Work to be completed:
Write out the whole listing below so that every line matches exactly.

=== Begin Enclosure ===

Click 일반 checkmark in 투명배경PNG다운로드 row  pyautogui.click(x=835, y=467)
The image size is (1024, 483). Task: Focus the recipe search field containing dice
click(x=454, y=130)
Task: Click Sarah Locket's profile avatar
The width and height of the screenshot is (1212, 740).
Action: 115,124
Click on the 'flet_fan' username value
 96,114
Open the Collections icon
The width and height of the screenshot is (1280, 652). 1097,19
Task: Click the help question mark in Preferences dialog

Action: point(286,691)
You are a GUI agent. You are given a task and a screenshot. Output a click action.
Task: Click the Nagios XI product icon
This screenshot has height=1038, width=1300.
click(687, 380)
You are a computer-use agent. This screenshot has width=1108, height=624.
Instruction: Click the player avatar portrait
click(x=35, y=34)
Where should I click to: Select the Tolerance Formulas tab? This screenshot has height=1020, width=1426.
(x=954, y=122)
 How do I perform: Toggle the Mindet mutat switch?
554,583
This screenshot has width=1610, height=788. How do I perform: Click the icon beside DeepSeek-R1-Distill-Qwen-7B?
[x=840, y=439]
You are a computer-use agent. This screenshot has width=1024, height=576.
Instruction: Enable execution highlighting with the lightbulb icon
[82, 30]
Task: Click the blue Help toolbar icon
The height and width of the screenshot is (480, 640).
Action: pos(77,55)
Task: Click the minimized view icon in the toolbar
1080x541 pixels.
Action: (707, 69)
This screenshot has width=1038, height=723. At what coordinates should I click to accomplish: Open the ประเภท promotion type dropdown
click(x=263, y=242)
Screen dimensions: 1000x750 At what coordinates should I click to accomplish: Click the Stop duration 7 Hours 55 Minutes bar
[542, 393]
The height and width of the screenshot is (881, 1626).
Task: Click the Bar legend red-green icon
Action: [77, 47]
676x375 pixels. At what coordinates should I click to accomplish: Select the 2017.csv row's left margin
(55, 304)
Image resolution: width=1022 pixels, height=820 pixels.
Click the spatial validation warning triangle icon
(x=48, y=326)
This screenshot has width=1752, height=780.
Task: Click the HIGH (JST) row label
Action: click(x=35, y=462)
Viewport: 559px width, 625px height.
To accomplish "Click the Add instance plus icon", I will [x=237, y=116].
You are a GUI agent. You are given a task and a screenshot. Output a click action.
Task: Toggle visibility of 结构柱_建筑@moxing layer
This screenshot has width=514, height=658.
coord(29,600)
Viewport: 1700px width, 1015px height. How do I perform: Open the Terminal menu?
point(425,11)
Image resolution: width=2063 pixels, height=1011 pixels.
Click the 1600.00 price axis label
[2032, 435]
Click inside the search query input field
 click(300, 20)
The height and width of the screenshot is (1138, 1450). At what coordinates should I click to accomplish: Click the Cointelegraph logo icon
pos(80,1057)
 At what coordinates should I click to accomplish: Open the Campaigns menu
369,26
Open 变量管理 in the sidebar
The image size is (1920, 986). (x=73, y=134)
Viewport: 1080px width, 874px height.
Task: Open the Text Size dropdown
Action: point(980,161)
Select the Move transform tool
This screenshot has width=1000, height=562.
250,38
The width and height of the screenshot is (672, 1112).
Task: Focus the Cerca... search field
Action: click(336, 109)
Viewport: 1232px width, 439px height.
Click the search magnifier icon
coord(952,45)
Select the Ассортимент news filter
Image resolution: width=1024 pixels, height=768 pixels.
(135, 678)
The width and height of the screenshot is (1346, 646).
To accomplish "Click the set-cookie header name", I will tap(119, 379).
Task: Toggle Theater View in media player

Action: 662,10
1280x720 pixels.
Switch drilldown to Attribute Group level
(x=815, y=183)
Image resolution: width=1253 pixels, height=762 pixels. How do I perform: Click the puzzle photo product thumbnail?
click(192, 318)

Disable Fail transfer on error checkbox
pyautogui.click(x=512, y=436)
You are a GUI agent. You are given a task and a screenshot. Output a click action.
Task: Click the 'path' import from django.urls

=== End Enclosure ===

Completed task:
Click 일반 checkmark in 투명배경PNG다운로드 row  pyautogui.click(x=835, y=467)
The image size is (1024, 483). Task: Focus the recipe search field containing dice
click(x=454, y=130)
Task: Click Sarah Locket's profile avatar
The width and height of the screenshot is (1212, 740).
Action: 115,124
Click on the 'flet_fan' username value
 96,114
Open the Collections icon
The width and height of the screenshot is (1280, 652). 1097,19
Task: Click the help question mark in Preferences dialog

Action: point(286,691)
You are a GUI agent. You are given a task and a screenshot. Output a click action.
Task: Click the Nagios XI product icon
This screenshot has height=1038, width=1300.
click(687, 380)
You are a computer-use agent. This screenshot has width=1108, height=624.
Instruction: Click the player avatar portrait
click(x=35, y=34)
Where should I click to: Select the Tolerance Formulas tab? This screenshot has height=1020, width=1426.
(x=954, y=122)
 How do I perform: Toggle the Mindet mutat switch?
554,583
This screenshot has width=1610, height=788. How do I perform: Click the icon beside DeepSeek-R1-Distill-Qwen-7B?
[x=840, y=439]
You are a computer-use agent. This screenshot has width=1024, height=576.
Instruction: Enable execution highlighting with the lightbulb icon
[82, 30]
Task: Click the blue Help toolbar icon
The height and width of the screenshot is (480, 640).
Action: pos(77,55)
Task: Click the minimized view icon in the toolbar
1080x541 pixels.
Action: (707, 69)
This screenshot has width=1038, height=723. At what coordinates should I click to accomplish: Open the ประเภท promotion type dropdown
click(x=263, y=242)
Screen dimensions: 1000x750 At what coordinates should I click to accomplish: Click the Stop duration 7 Hours 55 Minutes bar
[542, 393]
The height and width of the screenshot is (881, 1626).
Task: Click the Bar legend red-green icon
Action: [77, 47]
676x375 pixels. At what coordinates should I click to accomplish: Select the 2017.csv row's left margin
(55, 304)
Image resolution: width=1022 pixels, height=820 pixels.
Click the spatial validation warning triangle icon
(x=48, y=326)
This screenshot has width=1752, height=780.
Task: Click the HIGH (JST) row label
Action: click(x=35, y=462)
Viewport: 559px width, 625px height.
To accomplish "Click the Add instance plus icon", I will [x=237, y=116].
You are a GUI agent. You are given a task and a screenshot. Output a click action.
Task: Toggle visibility of 结构柱_建筑@moxing layer
This screenshot has width=514, height=658.
coord(29,600)
Viewport: 1700px width, 1015px height. How do I perform: Open the Terminal menu?
point(425,11)
Image resolution: width=2063 pixels, height=1011 pixels.
Click the 1600.00 price axis label
[2032, 435]
Click inside the search query input field
 click(300, 20)
The height and width of the screenshot is (1138, 1450). At what coordinates should I click to accomplish: Click the Cointelegraph logo icon
pos(80,1057)
 At what coordinates should I click to accomplish: Open the Campaigns menu
369,26
Open 变量管理 in the sidebar
The image size is (1920, 986). (x=73, y=134)
Viewport: 1080px width, 874px height.
Task: Open the Text Size dropdown
Action: point(980,161)
Select the Move transform tool
This screenshot has width=1000, height=562.
250,38
The width and height of the screenshot is (672, 1112).
Task: Focus the Cerca... search field
Action: click(336, 109)
Viewport: 1232px width, 439px height.
Click the search magnifier icon
coord(952,45)
Select the Ассортимент news filter
Image resolution: width=1024 pixels, height=768 pixels.
(135, 678)
The width and height of the screenshot is (1346, 646).
To accomplish "Click the set-cookie header name", I will tap(119, 379).
Task: Toggle Theater View in media player

Action: 662,10
1280x720 pixels.
Switch drilldown to Attribute Group level
(x=815, y=183)
Image resolution: width=1253 pixels, height=762 pixels. How do I perform: Click the puzzle photo product thumbnail?
click(192, 318)

Disable Fail transfer on error checkbox
pyautogui.click(x=512, y=436)
You are a GUI agent. You are given a task and a screenshot. Output a click action.
Task: Click the 'path' import from django.urls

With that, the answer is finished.